Challenge. Rewrite every line of the records below as a numbered list, skipping blank lines and leaving out the pictures.

---

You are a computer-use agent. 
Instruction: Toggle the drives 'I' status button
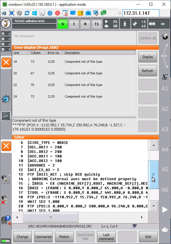[74, 24]
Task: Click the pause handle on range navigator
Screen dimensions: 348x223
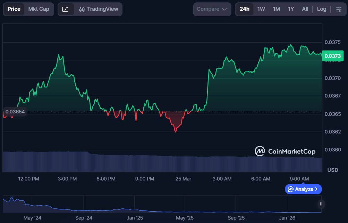Action: point(321,204)
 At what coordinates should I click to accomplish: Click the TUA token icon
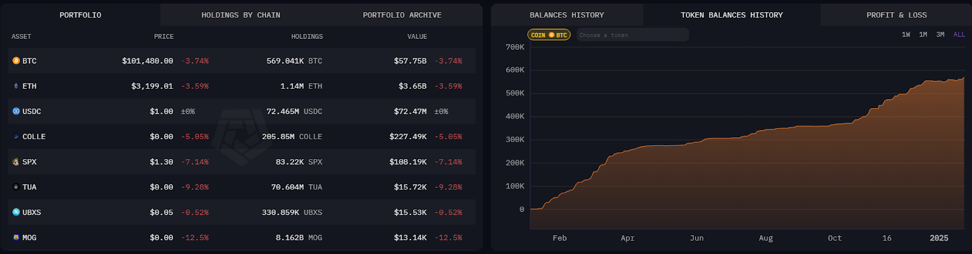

---

Output.
1. You are a computer-use agent. 
2. Instruction: Toggle the drives 'I' status button
3. [74, 24]
4. Task: Click the pause handle on range navigator
5. Screen dimensions: 348x223
6. Action: point(321,204)
7.  At what coordinates should I click to accomplish: Click the TUA token icon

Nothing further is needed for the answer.